> Selected passage:
-- Opening Marker --
Cao J, Xu W, Du Z, Sun B, Li F, Liu Y. Pathologic Progression, Possible Origin, and Management of Multiple Primary Intracranial Neuroendocrine Carcinomas.
World Neurosurg 2017;
106:1054.e13-1054.e17. [PMID:
28736348 DOI:
10.1016/j.wneu.2017.07.053]
[Citation(s) in RCA: 3] [Impact Index Per Article: 0.4] [Reference Citation Analysis] [Abstract] [Key Words] [Track Full Text] [Journal Information] [Subscribe] [Scholar Register] [Received: 02/12/2017] [Revised: 07/08/2017] [Accepted: 07/11/2017] [Indexed: 10/19/2022]
Abstract
BACKGROUND
Primary intracranial neuroendocrine carcinomas (NECs) are extremely rare malignant tumors with no previous reports of multiple ones in the literatures.
-- Closing Marker --
> Extracted data:
-- Opening Marker --
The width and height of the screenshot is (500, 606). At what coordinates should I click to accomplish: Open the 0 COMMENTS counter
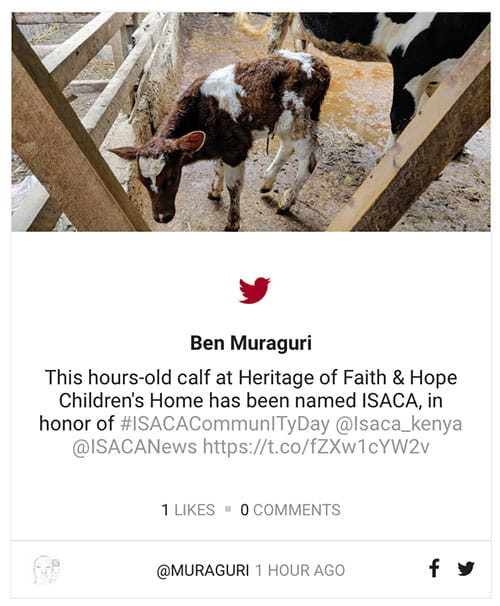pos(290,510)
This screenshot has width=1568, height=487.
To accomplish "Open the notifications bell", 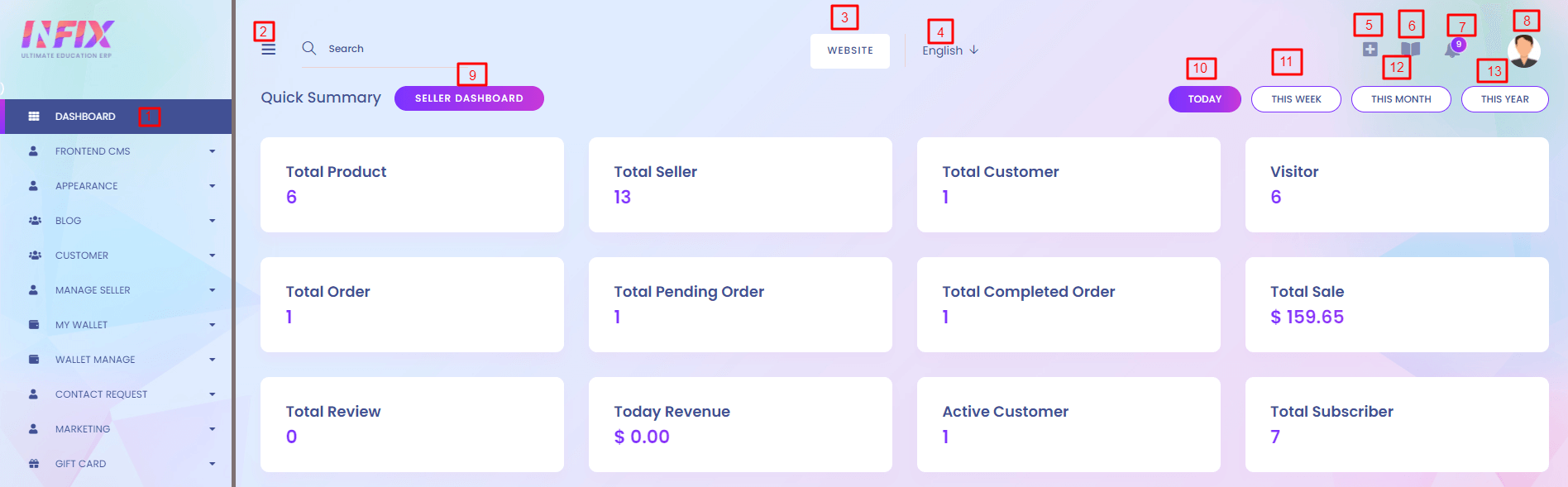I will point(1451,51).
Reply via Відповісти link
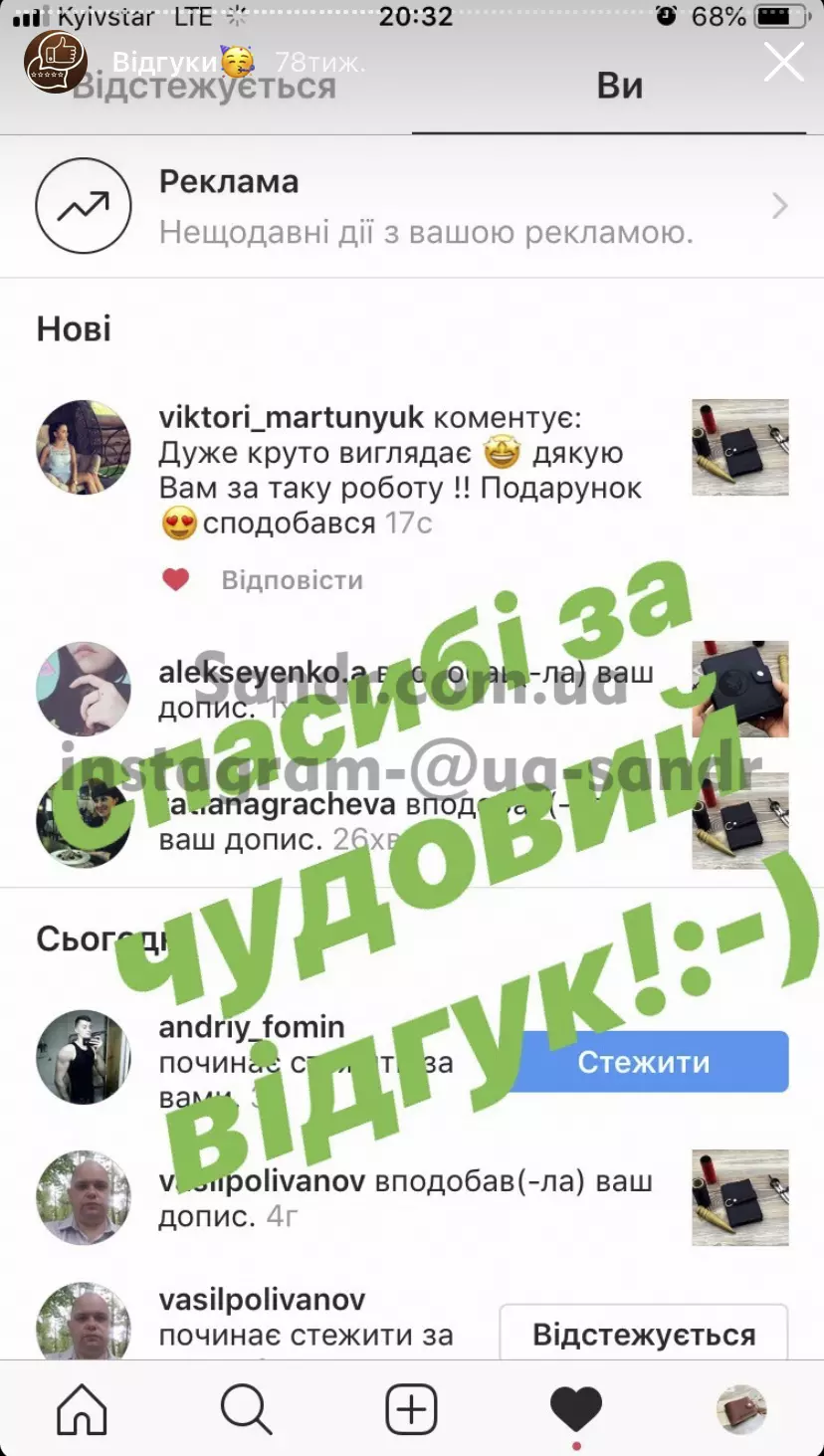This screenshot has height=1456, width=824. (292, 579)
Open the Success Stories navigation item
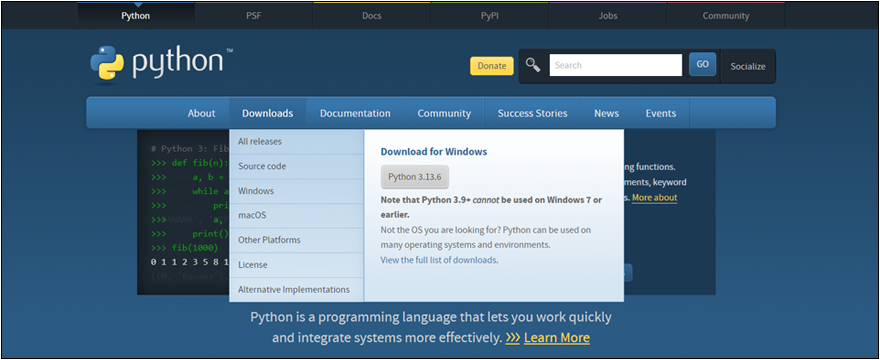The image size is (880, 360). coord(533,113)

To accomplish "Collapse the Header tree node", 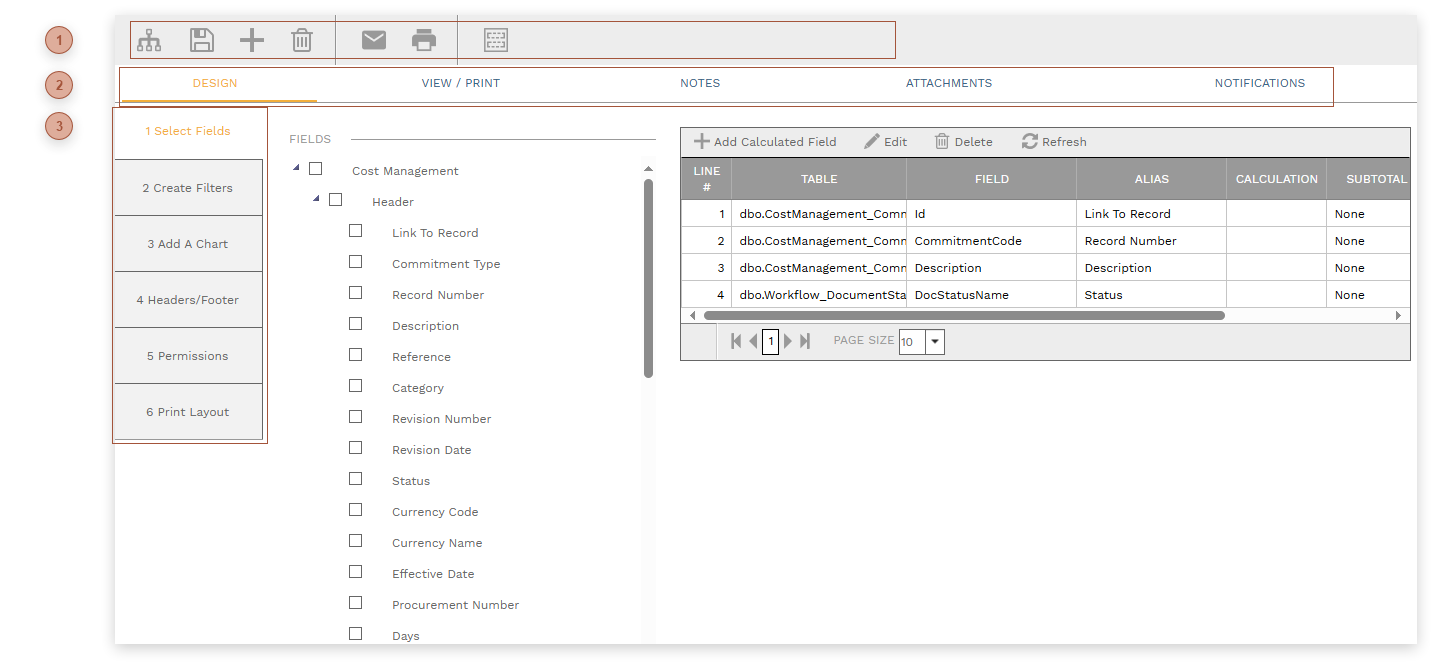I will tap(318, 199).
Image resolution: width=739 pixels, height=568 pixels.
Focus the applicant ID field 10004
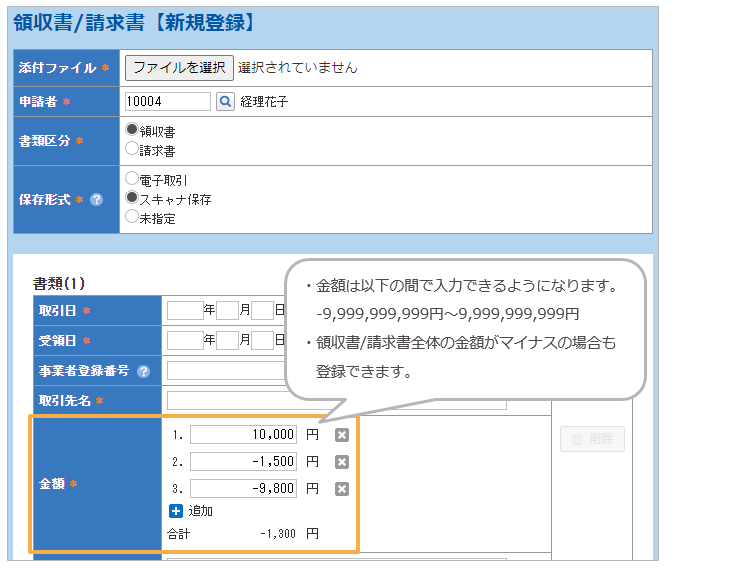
-- Closing Marker --
> Requirement: Copy the part of the citation record that begins with "Cao J, Xu W, Du" and ends with "in the literatures.", swapping "rare" for "uncommon".

> Problem solution:
Cao J, Xu W, Du Z, Sun B, Li F, Liu Y. Pathologic Progression, Possible Origin, and Management of Multiple Primary Intracranial Neuroendocrine Carcinomas.
World Neurosurg 2017;
106:1054.e13-1054.e17. [PMID:
28736348 DOI:
10.1016/j.wneu.2017.07.053]
[Citation(s) in RCA: 3] [Impact Index Per Article: 0.4] [Reference Citation Analysis] [Abstract] [Key Words] [Track Full Text] [Journal Information] [Subscribe] [Scholar Register] [Received: 02/12/2017] [Revised: 07/08/2017] [Accepted: 07/11/2017] [Indexed: 10/19/2022]
Abstract
BACKGROUND
Primary intracranial neuroendocrine carcinomas (NECs) are extremely uncommon malignant tumors with no previous reports of multiple ones in the literatures.